[Data extracted from a collection]
....................
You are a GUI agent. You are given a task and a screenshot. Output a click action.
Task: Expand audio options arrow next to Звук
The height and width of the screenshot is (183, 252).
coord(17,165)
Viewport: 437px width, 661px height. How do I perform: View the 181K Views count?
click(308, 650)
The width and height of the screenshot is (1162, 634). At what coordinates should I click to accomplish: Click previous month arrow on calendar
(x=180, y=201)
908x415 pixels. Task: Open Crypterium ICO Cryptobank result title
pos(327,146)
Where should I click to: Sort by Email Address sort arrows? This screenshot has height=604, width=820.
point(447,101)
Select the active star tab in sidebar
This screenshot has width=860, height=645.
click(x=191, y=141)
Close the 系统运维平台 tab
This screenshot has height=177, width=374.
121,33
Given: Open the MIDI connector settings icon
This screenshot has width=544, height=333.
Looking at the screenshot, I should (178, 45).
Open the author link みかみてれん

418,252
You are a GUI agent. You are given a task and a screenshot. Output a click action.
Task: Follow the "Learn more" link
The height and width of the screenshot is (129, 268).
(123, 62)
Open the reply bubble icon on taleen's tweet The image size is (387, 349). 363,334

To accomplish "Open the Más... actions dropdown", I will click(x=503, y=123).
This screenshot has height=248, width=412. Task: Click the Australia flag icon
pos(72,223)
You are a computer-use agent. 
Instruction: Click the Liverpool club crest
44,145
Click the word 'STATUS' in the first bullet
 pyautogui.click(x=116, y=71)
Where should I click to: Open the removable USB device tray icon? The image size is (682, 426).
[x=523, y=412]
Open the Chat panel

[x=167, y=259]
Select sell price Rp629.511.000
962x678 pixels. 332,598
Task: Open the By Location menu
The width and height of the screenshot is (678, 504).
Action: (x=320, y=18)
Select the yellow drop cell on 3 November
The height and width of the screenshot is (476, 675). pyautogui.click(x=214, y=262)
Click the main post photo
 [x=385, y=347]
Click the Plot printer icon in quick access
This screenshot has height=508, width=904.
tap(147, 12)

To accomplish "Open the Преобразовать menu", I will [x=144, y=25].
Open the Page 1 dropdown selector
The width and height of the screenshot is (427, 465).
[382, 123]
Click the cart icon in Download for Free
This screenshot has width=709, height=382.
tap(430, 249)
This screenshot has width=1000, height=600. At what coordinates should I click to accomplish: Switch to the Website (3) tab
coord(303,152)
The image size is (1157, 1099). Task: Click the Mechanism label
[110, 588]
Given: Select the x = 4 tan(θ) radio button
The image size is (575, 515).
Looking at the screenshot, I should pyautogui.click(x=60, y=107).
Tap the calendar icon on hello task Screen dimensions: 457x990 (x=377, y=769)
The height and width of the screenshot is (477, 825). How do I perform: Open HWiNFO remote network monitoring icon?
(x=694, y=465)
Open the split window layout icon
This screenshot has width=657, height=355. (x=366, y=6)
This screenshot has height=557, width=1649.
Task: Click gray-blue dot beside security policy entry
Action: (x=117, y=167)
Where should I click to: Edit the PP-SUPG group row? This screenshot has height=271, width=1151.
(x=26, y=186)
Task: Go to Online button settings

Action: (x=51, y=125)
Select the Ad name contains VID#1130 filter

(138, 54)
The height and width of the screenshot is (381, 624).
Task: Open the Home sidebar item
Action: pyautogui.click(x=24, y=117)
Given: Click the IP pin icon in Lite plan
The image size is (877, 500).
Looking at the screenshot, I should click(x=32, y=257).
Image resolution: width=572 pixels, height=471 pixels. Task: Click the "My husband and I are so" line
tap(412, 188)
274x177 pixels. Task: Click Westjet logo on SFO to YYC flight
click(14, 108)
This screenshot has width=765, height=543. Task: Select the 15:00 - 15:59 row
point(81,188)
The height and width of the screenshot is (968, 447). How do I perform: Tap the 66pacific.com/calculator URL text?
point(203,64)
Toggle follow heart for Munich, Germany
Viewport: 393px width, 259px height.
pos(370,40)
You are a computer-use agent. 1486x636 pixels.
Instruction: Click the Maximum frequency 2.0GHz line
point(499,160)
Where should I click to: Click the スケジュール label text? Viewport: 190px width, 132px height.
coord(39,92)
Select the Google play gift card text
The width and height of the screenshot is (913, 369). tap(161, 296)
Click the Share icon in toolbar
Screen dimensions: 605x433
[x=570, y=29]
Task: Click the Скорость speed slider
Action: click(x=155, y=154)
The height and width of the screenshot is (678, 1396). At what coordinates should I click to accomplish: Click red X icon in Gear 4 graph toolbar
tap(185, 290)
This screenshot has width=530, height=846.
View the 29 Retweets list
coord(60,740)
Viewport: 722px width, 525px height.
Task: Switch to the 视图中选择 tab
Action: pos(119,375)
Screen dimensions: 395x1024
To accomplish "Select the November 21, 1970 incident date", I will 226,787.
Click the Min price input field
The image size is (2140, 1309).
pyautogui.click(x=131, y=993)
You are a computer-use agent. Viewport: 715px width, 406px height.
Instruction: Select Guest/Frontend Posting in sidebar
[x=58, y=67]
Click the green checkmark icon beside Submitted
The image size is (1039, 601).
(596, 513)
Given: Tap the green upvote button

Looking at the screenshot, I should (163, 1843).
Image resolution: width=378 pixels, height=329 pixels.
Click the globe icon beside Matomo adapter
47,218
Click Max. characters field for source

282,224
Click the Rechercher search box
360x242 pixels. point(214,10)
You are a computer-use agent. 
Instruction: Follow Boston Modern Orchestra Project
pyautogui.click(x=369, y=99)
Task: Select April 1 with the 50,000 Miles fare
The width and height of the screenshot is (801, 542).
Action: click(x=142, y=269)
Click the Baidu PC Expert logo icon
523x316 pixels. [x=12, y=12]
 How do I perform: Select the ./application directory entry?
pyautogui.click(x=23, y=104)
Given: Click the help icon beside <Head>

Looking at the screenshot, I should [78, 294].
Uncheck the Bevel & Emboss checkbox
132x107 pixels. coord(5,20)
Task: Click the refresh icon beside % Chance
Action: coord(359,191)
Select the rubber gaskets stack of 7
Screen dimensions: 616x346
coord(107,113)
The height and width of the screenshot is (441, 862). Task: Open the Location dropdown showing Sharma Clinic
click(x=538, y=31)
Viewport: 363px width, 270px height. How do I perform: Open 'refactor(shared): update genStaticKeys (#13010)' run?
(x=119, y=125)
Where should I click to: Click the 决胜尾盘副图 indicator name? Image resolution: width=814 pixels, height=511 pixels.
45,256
....................
### TASK OBJECTIVE
When you reply, retype each line exactly as it appears above.

### FINISHED TASK
You are a GUI agent. You are given a task and a screenshot. Output a click action.
Task: Expand audio options arrow next to Звук
The height and width of the screenshot is (183, 252).
coord(17,165)
Viewport: 437px width, 661px height. How do I perform: View the 181K Views count?
click(308, 650)
The width and height of the screenshot is (1162, 634). At what coordinates should I click to accomplish: Click previous month arrow on calendar
(x=180, y=201)
908x415 pixels. Task: Open Crypterium ICO Cryptobank result title
pos(327,146)
Where should I click to: Sort by Email Address sort arrows? This screenshot has height=604, width=820.
point(447,101)
Select the active star tab in sidebar
This screenshot has width=860, height=645.
click(x=191, y=141)
Close the 系统运维平台 tab
This screenshot has height=177, width=374.
121,33
Given: Open the MIDI connector settings icon
This screenshot has width=544, height=333.
Looking at the screenshot, I should (178, 45).
Open the author link みかみてれん

418,252
You are a GUI agent. You are given a task and a screenshot. Output a click action.
Task: Follow the "Learn more" link
The height and width of the screenshot is (129, 268).
(123, 62)
Open the reply bubble icon on taleen's tweet The image size is (387, 349). 363,334

To accomplish "Open the Más... actions dropdown", I will click(x=503, y=123).
This screenshot has height=248, width=412. Task: Click the Australia flag icon
pos(72,223)
You are a computer-use agent. 
Instruction: Click the Liverpool club crest
44,145
Click the word 'STATUS' in the first bullet
 pyautogui.click(x=116, y=71)
Where should I click to: Open the removable USB device tray icon? The image size is (682, 426).
[x=523, y=412]
Open the Chat panel

[x=167, y=259]
Select sell price Rp629.511.000
962x678 pixels. 332,598
Task: Open the By Location menu
The width and height of the screenshot is (678, 504).
Action: (x=320, y=18)
Select the yellow drop cell on 3 November
The height and width of the screenshot is (476, 675). pyautogui.click(x=214, y=262)
Click the main post photo
 [x=385, y=347]
Click the Plot printer icon in quick access
This screenshot has height=508, width=904.
tap(147, 12)

To accomplish "Open the Преобразовать menu", I will [x=144, y=25].
Open the Page 1 dropdown selector
The width and height of the screenshot is (427, 465).
[382, 123]
Click the cart icon in Download for Free
This screenshot has width=709, height=382.
tap(430, 249)
This screenshot has width=1000, height=600. At what coordinates should I click to accomplish: Switch to the Website (3) tab
coord(303,152)
The image size is (1157, 1099). Task: Click the Mechanism label
[110, 588]
Given: Select the x = 4 tan(θ) radio button
The image size is (575, 515).
Looking at the screenshot, I should pyautogui.click(x=60, y=107).
Tap the calendar icon on hello task Screen dimensions: 457x990 (x=377, y=769)
The height and width of the screenshot is (477, 825). How do I perform: Open HWiNFO remote network monitoring icon?
(x=694, y=465)
Open the split window layout icon
This screenshot has width=657, height=355. (x=366, y=6)
This screenshot has height=557, width=1649.
Task: Click gray-blue dot beside security policy entry
Action: (x=117, y=167)
Where should I click to: Edit the PP-SUPG group row? This screenshot has height=271, width=1151.
(x=26, y=186)
Task: Go to Online button settings

Action: (x=51, y=125)
Select the Ad name contains VID#1130 filter

(138, 54)
The height and width of the screenshot is (381, 624).
Task: Open the Home sidebar item
Action: pyautogui.click(x=24, y=117)
Given: Click the IP pin icon in Lite plan
The image size is (877, 500).
Looking at the screenshot, I should click(x=32, y=257).
Image resolution: width=572 pixels, height=471 pixels. Task: Click the "My husband and I are so" line
tap(412, 188)
274x177 pixels. Task: Click Westjet logo on SFO to YYC flight
click(14, 108)
This screenshot has width=765, height=543. Task: Select the 15:00 - 15:59 row
point(81,188)
The height and width of the screenshot is (968, 447). How do I perform: Tap the 66pacific.com/calculator URL text?
point(203,64)
Toggle follow heart for Munich, Germany
Viewport: 393px width, 259px height.
pos(370,40)
You are a computer-use agent. 1486x636 pixels.
Instruction: Click the Maximum frequency 2.0GHz line
point(499,160)
Where should I click to: Click the スケジュール label text? Viewport: 190px width, 132px height.
coord(39,92)
Select the Google play gift card text
The width and height of the screenshot is (913, 369). tap(161, 296)
Click the Share icon in toolbar
Screen dimensions: 605x433
[x=570, y=29]
Task: Click the Скорость speed slider
Action: click(x=155, y=154)
The height and width of the screenshot is (678, 1396). At what coordinates should I click to accomplish: Click red X icon in Gear 4 graph toolbar
tap(185, 290)
This screenshot has width=530, height=846.
View the 29 Retweets list
coord(60,740)
Viewport: 722px width, 525px height.
Task: Switch to the 视图中选择 tab
Action: pos(119,375)
Screen dimensions: 395x1024
To accomplish "Select the November 21, 1970 incident date", I will 226,787.
Click the Min price input field
The image size is (2140, 1309).
pyautogui.click(x=131, y=993)
You are a computer-use agent. Viewport: 715px width, 406px height.
Instruction: Select Guest/Frontend Posting in sidebar
[x=58, y=67]
Click the green checkmark icon beside Submitted
The image size is (1039, 601).
(596, 513)
Given: Tap the green upvote button

Looking at the screenshot, I should (163, 1843).
Image resolution: width=378 pixels, height=329 pixels.
Click the globe icon beside Matomo adapter
47,218
Click Max. characters field for source

282,224
Click the Rechercher search box
360x242 pixels. point(214,10)
You are a computer-use agent. 
Instruction: Follow Boston Modern Orchestra Project
pyautogui.click(x=369, y=99)
Task: Select April 1 with the 50,000 Miles fare
The width and height of the screenshot is (801, 542).
Action: click(x=142, y=269)
Click the Baidu PC Expert logo icon
523x316 pixels. [x=12, y=12]
 How do I perform: Select the ./application directory entry?
pyautogui.click(x=23, y=104)
Given: Click the help icon beside <Head>

Looking at the screenshot, I should [78, 294].
Uncheck the Bevel & Emboss checkbox
132x107 pixels. coord(5,20)
Task: Click the refresh icon beside % Chance
Action: coord(359,191)
Select the rubber gaskets stack of 7
Screen dimensions: 616x346
coord(107,113)
The height and width of the screenshot is (441, 862). Task: Open the Location dropdown showing Sharma Clinic
click(x=538, y=31)
Viewport: 363px width, 270px height. How do I perform: Open 'refactor(shared): update genStaticKeys (#13010)' run?
(x=119, y=125)
Where should I click to: Click the 决胜尾盘副图 indicator name? Image resolution: width=814 pixels, height=511 pixels.
45,256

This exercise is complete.